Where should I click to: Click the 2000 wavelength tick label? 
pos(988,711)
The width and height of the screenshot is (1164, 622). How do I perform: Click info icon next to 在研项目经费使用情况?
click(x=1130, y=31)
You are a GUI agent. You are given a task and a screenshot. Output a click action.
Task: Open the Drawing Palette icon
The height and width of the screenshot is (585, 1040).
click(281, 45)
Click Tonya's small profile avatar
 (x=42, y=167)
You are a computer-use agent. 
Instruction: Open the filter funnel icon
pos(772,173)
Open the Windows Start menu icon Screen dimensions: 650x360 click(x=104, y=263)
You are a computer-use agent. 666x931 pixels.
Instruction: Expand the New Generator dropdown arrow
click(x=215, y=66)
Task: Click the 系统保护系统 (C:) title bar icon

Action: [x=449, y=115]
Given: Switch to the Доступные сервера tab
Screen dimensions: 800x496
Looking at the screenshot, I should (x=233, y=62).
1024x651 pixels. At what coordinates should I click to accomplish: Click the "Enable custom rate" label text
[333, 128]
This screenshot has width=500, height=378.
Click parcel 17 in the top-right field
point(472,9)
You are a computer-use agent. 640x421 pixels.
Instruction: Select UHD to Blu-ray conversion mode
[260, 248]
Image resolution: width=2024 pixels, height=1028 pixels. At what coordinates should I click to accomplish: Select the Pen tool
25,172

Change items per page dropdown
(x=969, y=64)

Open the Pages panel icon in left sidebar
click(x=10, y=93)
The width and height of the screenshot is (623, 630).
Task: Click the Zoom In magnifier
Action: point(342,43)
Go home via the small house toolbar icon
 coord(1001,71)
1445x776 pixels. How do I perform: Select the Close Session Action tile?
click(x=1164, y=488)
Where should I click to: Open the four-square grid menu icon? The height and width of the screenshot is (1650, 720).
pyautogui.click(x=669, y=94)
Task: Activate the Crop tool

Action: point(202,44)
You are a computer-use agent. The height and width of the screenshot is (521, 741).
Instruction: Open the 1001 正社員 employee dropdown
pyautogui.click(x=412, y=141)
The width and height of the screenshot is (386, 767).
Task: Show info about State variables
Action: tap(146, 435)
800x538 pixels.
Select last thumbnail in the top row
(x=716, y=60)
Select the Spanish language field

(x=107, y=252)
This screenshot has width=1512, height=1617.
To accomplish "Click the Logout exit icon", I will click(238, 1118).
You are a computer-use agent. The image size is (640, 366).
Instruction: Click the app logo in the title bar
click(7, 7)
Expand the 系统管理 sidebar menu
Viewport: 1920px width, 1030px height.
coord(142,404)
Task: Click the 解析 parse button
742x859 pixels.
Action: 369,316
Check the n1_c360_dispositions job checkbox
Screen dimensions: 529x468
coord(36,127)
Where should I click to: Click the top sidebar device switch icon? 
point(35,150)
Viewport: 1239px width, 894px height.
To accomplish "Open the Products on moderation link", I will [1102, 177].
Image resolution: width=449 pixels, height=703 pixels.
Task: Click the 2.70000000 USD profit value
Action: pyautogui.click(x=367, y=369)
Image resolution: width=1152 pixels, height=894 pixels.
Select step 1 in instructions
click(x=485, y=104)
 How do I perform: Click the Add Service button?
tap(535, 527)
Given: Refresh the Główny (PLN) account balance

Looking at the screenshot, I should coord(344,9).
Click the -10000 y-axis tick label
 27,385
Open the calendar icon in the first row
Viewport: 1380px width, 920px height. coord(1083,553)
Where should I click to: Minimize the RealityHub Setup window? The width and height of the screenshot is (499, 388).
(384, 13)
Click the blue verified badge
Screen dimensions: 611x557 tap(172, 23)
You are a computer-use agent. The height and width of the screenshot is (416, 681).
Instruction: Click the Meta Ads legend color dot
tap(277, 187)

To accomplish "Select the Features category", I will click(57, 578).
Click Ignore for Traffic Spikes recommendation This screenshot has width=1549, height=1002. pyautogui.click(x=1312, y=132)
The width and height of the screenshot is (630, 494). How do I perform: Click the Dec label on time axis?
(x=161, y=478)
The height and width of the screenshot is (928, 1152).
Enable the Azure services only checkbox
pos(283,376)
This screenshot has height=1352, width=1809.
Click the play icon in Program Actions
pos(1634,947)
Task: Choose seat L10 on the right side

* * *

Required work:
Filter by the word "This": copy every line of the data that holds it.

Your solution:
This screenshot has width=500, height=378.
This screenshot has width=1512, height=1617.
Click Ignore for Traffic Spikes recommendation This screenshot has width=1549, height=1002. pyautogui.click(x=1312, y=132)
This screenshot has height=1352, width=1809.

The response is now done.